Kids old enough to punch a few letters on a keyboard can access the world using the internet – for better and for worse. How do you allow your child to benefit from the Internet's incomparable wealth of information without being exposed to its inherent dangers?
What You Need to Know
While the Internet is a valuable tool for researching, keeping in touch, and gaming, it can be harmful when it comes to pornography, lurking pedophiles and hateful content that are only a missed keystroke away. Parents must take an active role in their children's internet activities to protect them from the gaudy among the good.
- the Children's Online Privacy Protection Act
- online tools restricting adult material and protecting children from internet predators
- service providers with options for blocking certain material
- software that blocks access to certain sites based on a list from your service provider
- filtering programs blocking sites and restricting submission of personal information
- programs monitoring and tracking online activity
How You Can Help
However, no law or option guarantees 100% ability to shield your child from Internet risks, so it is essential for you to educate your child about potential risks and maintain active awareness of online activities.

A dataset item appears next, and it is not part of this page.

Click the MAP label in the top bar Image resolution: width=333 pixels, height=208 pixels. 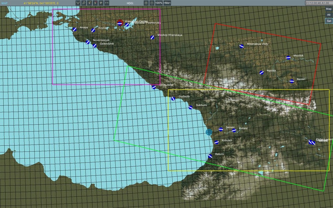(x=4, y=3)

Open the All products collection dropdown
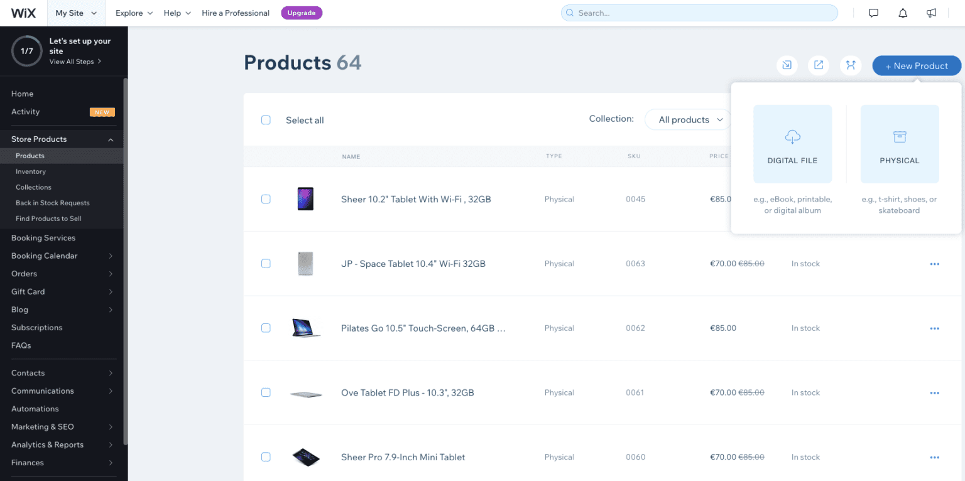tap(687, 119)
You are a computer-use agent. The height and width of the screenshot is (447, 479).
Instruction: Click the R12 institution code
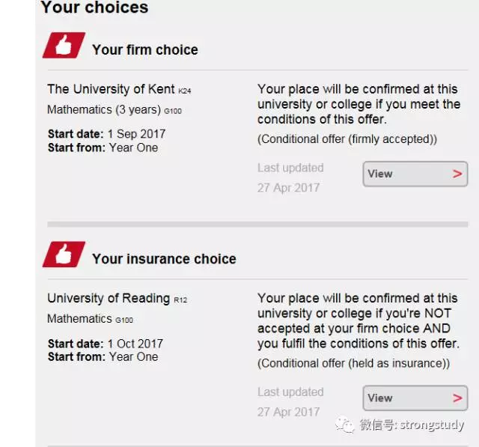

Moving forward, it is a good idea to:
- Take advantage of protective resources and learn to block objectionable material and private chat rooms.
- Ask your service provider about disabling “cookies,” devices that track user information.
- Keep the computer in a common area where you monitor its use.
- Bookmark favorite sites for easy access.
- Monitor credit card and phone bills for unfamiliar charges.
- Find out about protection used at any other location where your child might use an unsupervised computer.
- Take your child seriously if he reports uncomfortable online exchanges. Forward inappropriate messages to your service provider.
- Beware of signs of inappropriate behavior: long or late hours online, calls from people you don't know, unsolicited gifts through mail, turning off the computer when you enter.